OSAF was a classic example of how not to do an Open Source project, by applying big-company software engineering practices and spending lots of money, over lots of years. I'm glad they have something to show, and hope the project can attain a real community with a different paradigm.

Somehow a number of the same people managed to get the Mozilla foundation going, which is a much bigger achievement (although it also has some big-company problems now).

Bruce

Mozilla

Posted Jan 10, 2008 2:10 UTC (Thu) by roc (subscriber, #30627) [Link] (1 responses)

It's hard to serve 100M users and get a lot of things done without *some* big-company
problems.

Mozilla may have (had) some board overlap with OSAF, but there's never been any real overlap
in the driving forces behind the organizations.

Mozilla

Posted Jan 10, 2008 16:32 UTC (Thu) by BrucePerens (guest, #2510) [Link]

Well, Mitchell Baker and Mitch Kapor were the overlap, that's pretty significant.

What a bad example

Posted Jan 14, 2008 3:26 UTC (Mon) by emk (subscriber, #1128) [Link] (1 responses)

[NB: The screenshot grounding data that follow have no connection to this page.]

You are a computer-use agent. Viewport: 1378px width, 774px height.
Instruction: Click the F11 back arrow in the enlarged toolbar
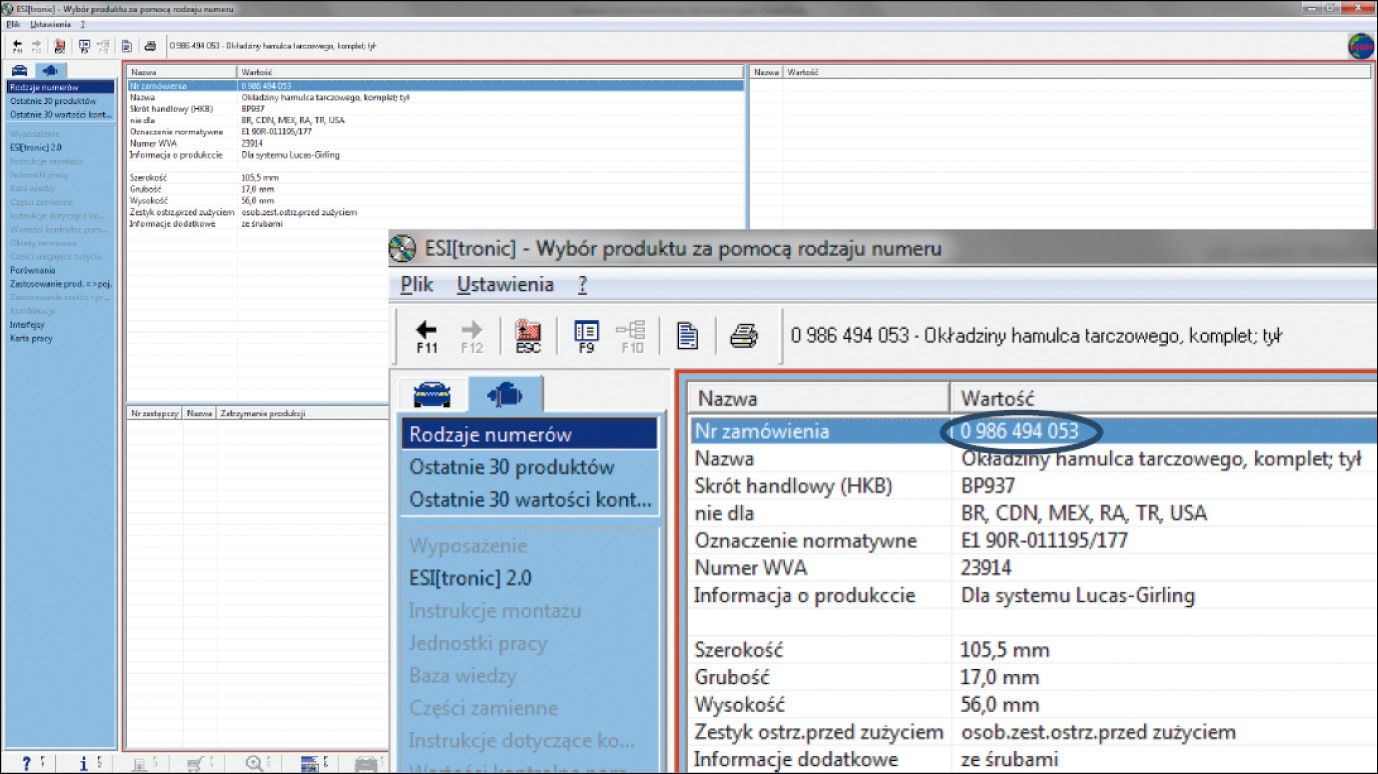point(427,335)
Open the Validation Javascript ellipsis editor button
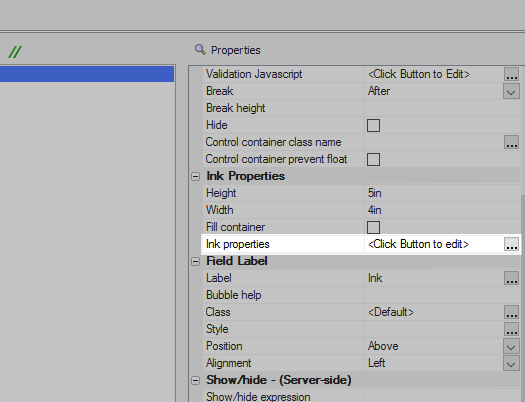The width and height of the screenshot is (525, 402). 511,74
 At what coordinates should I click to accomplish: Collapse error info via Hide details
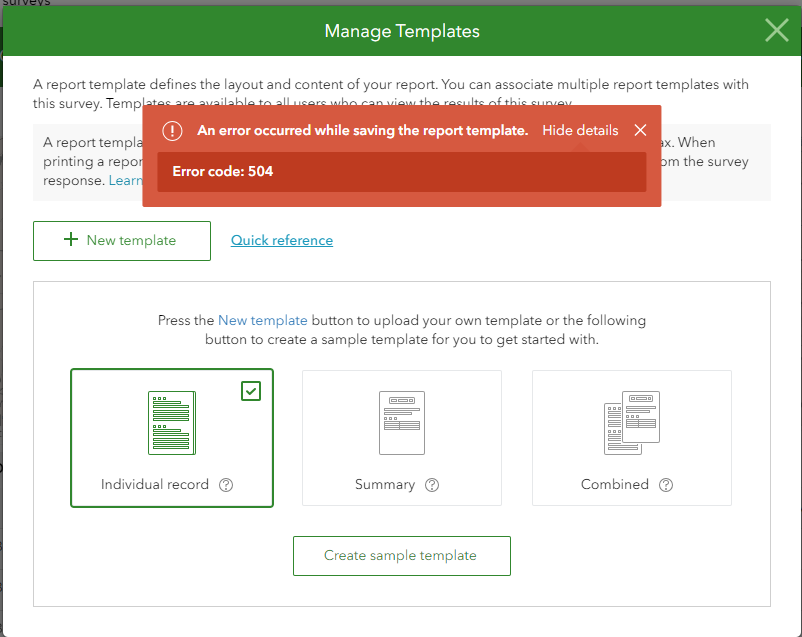click(580, 131)
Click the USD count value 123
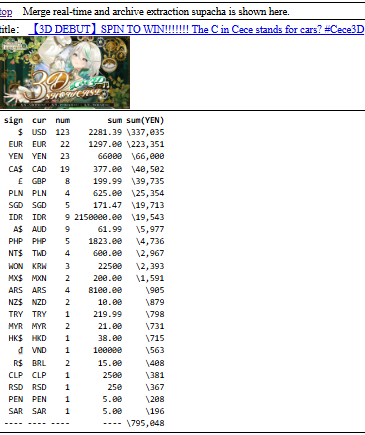365x435 pixels. 63,132
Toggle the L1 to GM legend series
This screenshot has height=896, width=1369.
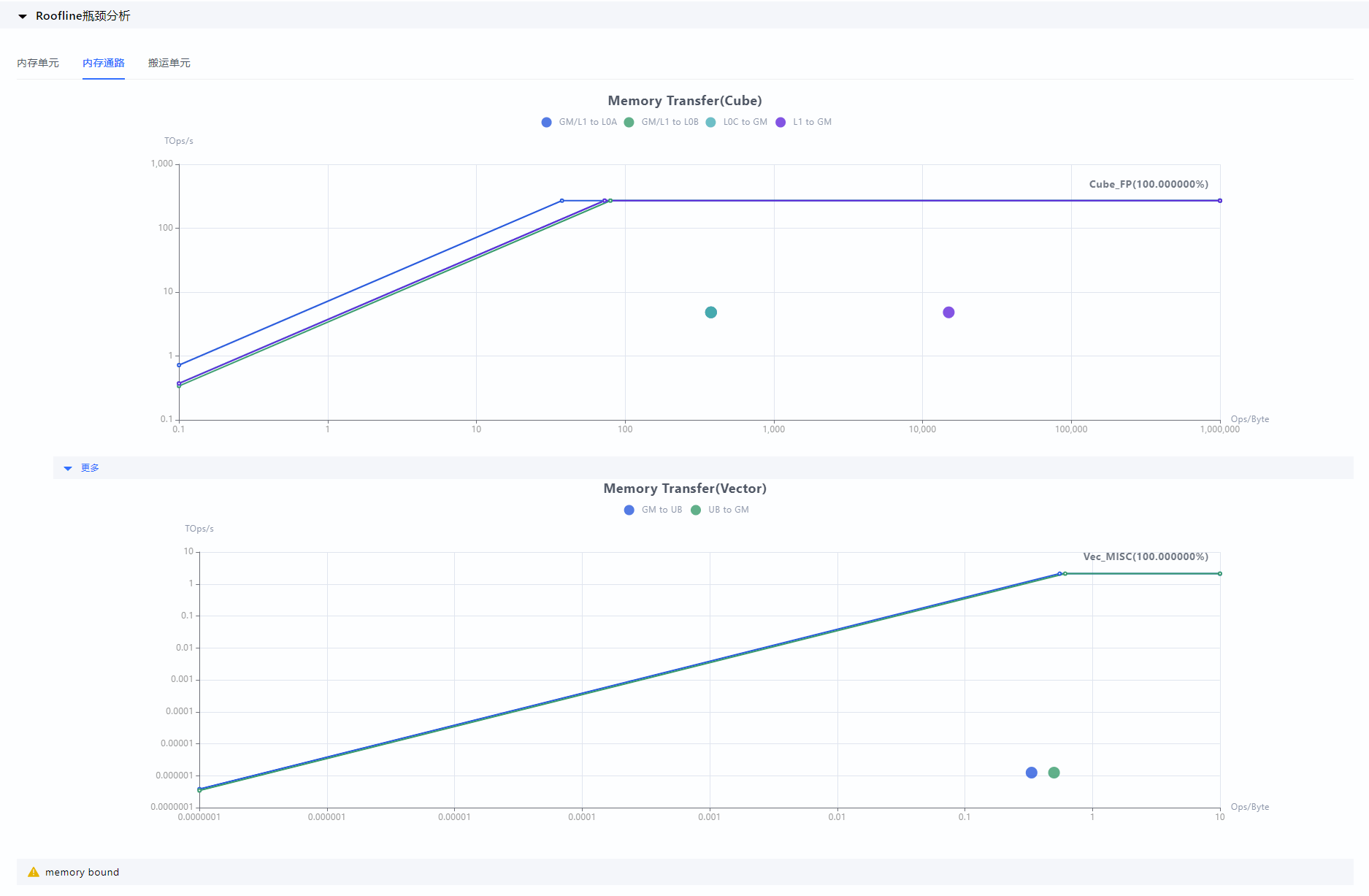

Well, at the beginning of Chandler, I spent an afternoon reading their design documents. Even
in the commercial world, I've seen very few organizations dedicated to such generalized and
abstract software.

This is a pretty risk path to take--it's nice to have a clean architecture, but if you can
make enough simplifying assumptions, you'll get a product out the door much sooner.

What a bad example

Posted Jan 14, 2008 21:41 UTC (Mon) by hazmat (subscriber, #668) [Link]

i've been watching the project since its inception, have contributed several patches. i think
its more than just the architecture abstractions, although that was definitely a strong sign
of some of the issues. it was also poor technology choices (wx, chandlerdb) in addition to
poor management that lead to this road, imo. and inexperience with python, mucky internal api
(verbose xml initially).. it had the feel of abstracte java apis in python.. much of which was
cleaned up at with philiby eby working (peak, setuptools) as a contractor with them, but the
writing was on the wall.

in general watching chandler and osaf, was like watching a slow moving train wreck.

there server side story is much better (servlet cal-dav repo w/ sharing and  web ui), and was
built fairly rapidly by a small team.